For a moment, the general stared at the ship, transfixed.

Pierce rushed forward urgently. “Sir, we’ve got to get the little girl out of here.”

“Get back with the other men,” the general commanded.

“But… sir.”

“Do it now!” the general shouted. He brought the field telephone to his lips. “Fire!” he shouted.


On the hill above the farmhouse, Charlie and Lisa watched in stunned silence as the missiles rose into the dark air. They rose toward the craft in wide arcs, then disappeared into its bright light.

The explosion seemed to come from the depths of the universe, huge and deafening, filling the air with sparkling light that glittered briefly then dissolved to reveal the craft again, its smooth exterior now rippling wildly with wave after wave of oddly shivering light.

“Allie!” Lisa cried.

She glanced, terrified, at Charlie, then raced down the hill toward the farmhouse.

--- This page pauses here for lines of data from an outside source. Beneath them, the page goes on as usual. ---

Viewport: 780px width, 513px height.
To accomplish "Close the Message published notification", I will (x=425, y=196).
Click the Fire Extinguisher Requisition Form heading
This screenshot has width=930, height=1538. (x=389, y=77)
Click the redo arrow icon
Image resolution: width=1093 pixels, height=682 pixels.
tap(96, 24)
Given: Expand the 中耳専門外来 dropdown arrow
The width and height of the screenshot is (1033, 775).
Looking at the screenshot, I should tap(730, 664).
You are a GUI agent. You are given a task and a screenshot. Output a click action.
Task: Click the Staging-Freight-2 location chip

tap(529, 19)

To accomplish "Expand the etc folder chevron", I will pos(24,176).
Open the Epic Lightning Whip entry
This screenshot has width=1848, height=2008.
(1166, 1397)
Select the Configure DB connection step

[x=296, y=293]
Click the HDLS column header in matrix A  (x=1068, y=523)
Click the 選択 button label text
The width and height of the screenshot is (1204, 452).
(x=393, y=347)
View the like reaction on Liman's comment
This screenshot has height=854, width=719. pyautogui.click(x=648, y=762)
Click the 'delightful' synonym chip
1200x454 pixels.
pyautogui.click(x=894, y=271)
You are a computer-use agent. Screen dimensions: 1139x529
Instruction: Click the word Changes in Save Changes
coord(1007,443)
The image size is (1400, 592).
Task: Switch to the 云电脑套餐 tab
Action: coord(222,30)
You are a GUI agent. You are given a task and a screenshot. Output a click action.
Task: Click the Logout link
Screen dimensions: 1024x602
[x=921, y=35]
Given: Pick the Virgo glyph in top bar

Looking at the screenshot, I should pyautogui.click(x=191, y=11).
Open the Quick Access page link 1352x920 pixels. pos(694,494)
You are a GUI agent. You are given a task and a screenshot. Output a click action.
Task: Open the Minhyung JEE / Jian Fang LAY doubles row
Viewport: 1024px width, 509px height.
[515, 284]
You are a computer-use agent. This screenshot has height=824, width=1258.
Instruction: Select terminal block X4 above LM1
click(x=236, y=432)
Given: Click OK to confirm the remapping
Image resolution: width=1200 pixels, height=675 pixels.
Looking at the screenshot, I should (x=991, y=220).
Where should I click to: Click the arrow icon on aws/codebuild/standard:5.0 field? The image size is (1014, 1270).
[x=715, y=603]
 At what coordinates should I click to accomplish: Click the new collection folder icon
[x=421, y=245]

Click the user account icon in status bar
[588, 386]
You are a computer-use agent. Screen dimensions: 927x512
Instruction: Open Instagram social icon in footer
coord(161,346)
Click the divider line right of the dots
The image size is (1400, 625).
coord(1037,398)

Charlie bolted forward and followed behind her, his eyes still skyward as the craft shook and tottered, as if on the edge of some impossible precipice, then nosed downward in a sharp decline, light spewing in a gleaming mist from its wounded side as it fell and fell, and finally crashed to earth, burying itself in the ground beneath the farmhouse.

“My God,” Lisa said as she stopped dead. “Allie.”

Charlie came to her side, and drew her into his arms. “We can’t go down there”

“But we have to,” Lisa cried.

Charlie held her tightly. “We can’t, Lisa. Wait!”

“But Allie’s in that farmhouse,” Lisa said desperately. “I know she is.”

He watched the soldiers that had begun to move in toward the farmhouse. There were far too many of them. And they were well armed. It was impossible.

“What are we going to do, Charlie?” Lisa whimpered.

“I don’t know,” Charlie answered.

Down the hill, he could see Mary Crawford, staring at the craft, transfixed as it began to glow, slowly at first, then with increasing brightness, until the light was almost blinding. Squinting into the light, Charlie could just make out the figure of Mary Crawford. For a moment, she stood utterly motionless, frozen in awe at the sight before her. Then, suddenly, she bolted toward the craft, running wildly toward the light, her figure growing faint as she approached its most far-flung rays, but running still, moving deeper and deeper into the ever brightening light until she vanished into its blinding shield.